L'uomo con la mano libera abbassò la maglietta liberando i suoi seni sodi.
<Nicolas fermati.>Gli ordinó contrariata. Per quanto lo desiderasse con tutta se stessa non era quello il modo in cui voleva appartenergli.
Nicolas però non la ascoltò neanche quella volta e con la lingua iniziò a stuzzicare il capezzolo destro mentre con la mano pizzicava quello sinistro.
Nadia si agitava sotto di lui e quando sentì la sua presa farsi meno salda ne approfittó per liberarsi.
Prese tra le mani la sua testa costringendolo a guardarla negli occhi <Nicolas... >Si trovó a supplicarlo di fermarsi e lui lo fece.
La fissò per qualche istante poi appoggiò la sua fronte a quella di lei.
Nadia in quel momento avrebbe voluto chiedergli cosa lo avesse portato a ridursi in quello stato , ma sarebbe stato tutto inutile.
Nicolas si appoggiò sul materasso portando un braccio a coprirsi gli occhi.
Non ci volle molto prima che il suo respiro si facesse più pesante e Nadia tirò un sospiro di sollievo.
Lo guardò con tenerezza e con un dito tracció il suo profilo perfetto e sorrise.
Forse non era giusto, ma era felice di averlo lì vicino a sé.
Le sembrò così indifeso in quel momento e per quanto potesse odiarlo per le sue azioni il suo cuore continuava a volerlo.
Sino ad allora non aveva mai provato sentimenti tanto forti e tanto irrazionali.
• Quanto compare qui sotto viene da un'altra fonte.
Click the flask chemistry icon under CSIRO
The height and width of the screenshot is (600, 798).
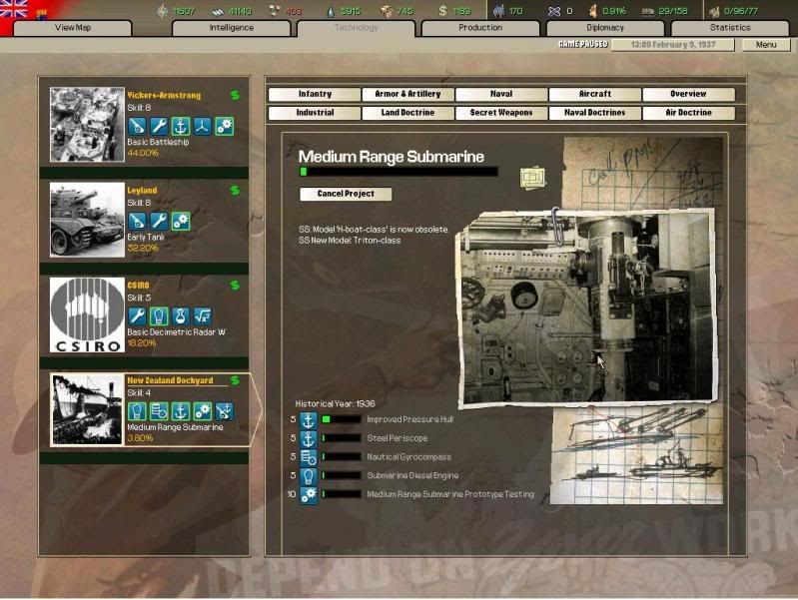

Non era in grado di spiegare neanche a se stessa cosa fosse quella forza che la spingeva continuamente verso di lui. Si sentiva confusa e allo stesso tempo spaventata perché provava il crescente desiderio di percepire il suo calore,come se dopo averne assaggiato piccoli frammenti la sua anima non riuscisse più a farne a meno.
Lo sapeva...
Sapeva bene che lui non avrebbe mai potuto darle quello che da sempre cercava. Sapeva bene che le loro realtà per quanto simili avrebbero preso direzioni differenti.
Sapeva perfettamente che quei sentimenti sarebbero stati la sua rovina, decise però che per una notte avrebbe spento i suoi pensieri godendosi il momento.
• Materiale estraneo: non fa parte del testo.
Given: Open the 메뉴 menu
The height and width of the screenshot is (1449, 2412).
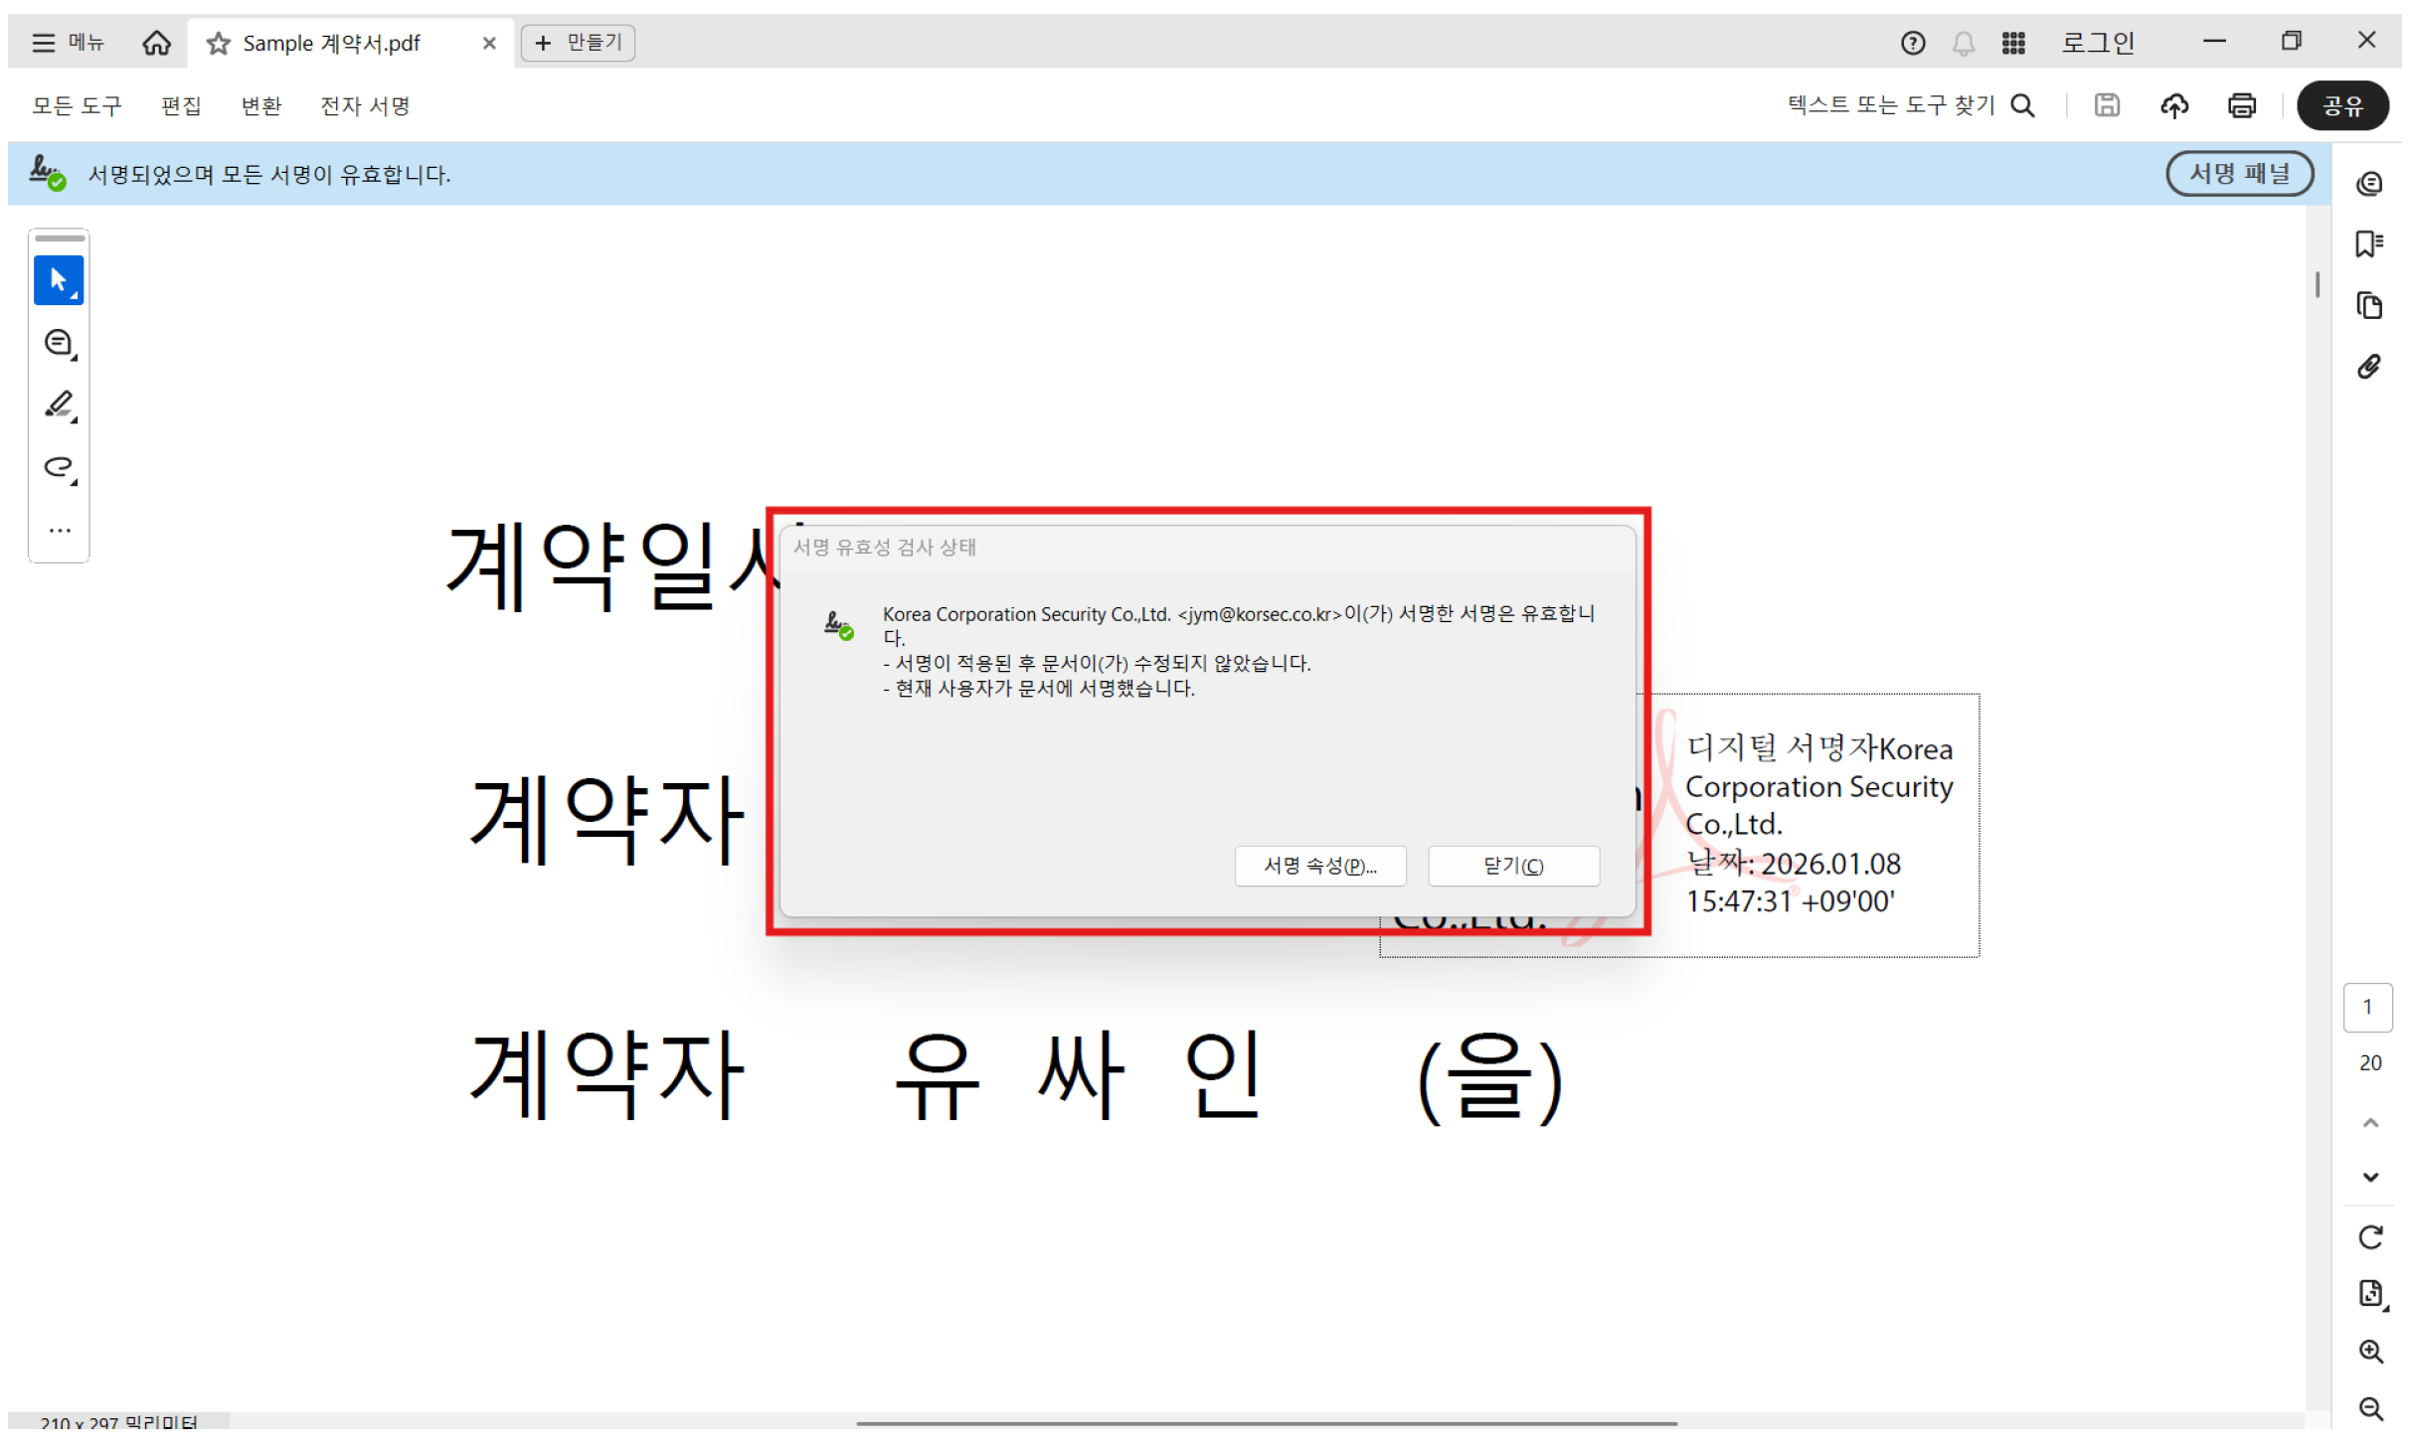Looking at the screenshot, I should [67, 42].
Ad un tratto nel silenzio della casa riecheggiarono dei passi e d'istinto Nadia spense la luce .
<Nadia. >Massimiliano la chiamò a voce bassa<Nadia tutto bene? >
<Si. >Rispose stando attenta a  non svegliare l'uomo che dormiva al suo fianco.
<Avevo sentito dei rumori e volevo accertarmi fosse tutto apposto. >
<Si scusami è stata colpa mia. Non ho acceso la luce e sono andata a sbattere contro il mobile. Puoi tornare alla tua notte di fuoco. >Lo prese in giro sperando andasse via al più presto,
Massimiliano rise e dopo averle augurato la buona notte tornó nella sua stanza
Nadia si lasciò cadere sul letto sollevata. Se avesse permesso a qualcuno di vederlo in quelle condizioni lui non glielo avrebbe mai perdonato.
Si accoccoló delicatamente vicino a lui e accompagnata dal suono delicato del suo respiro si addormentò.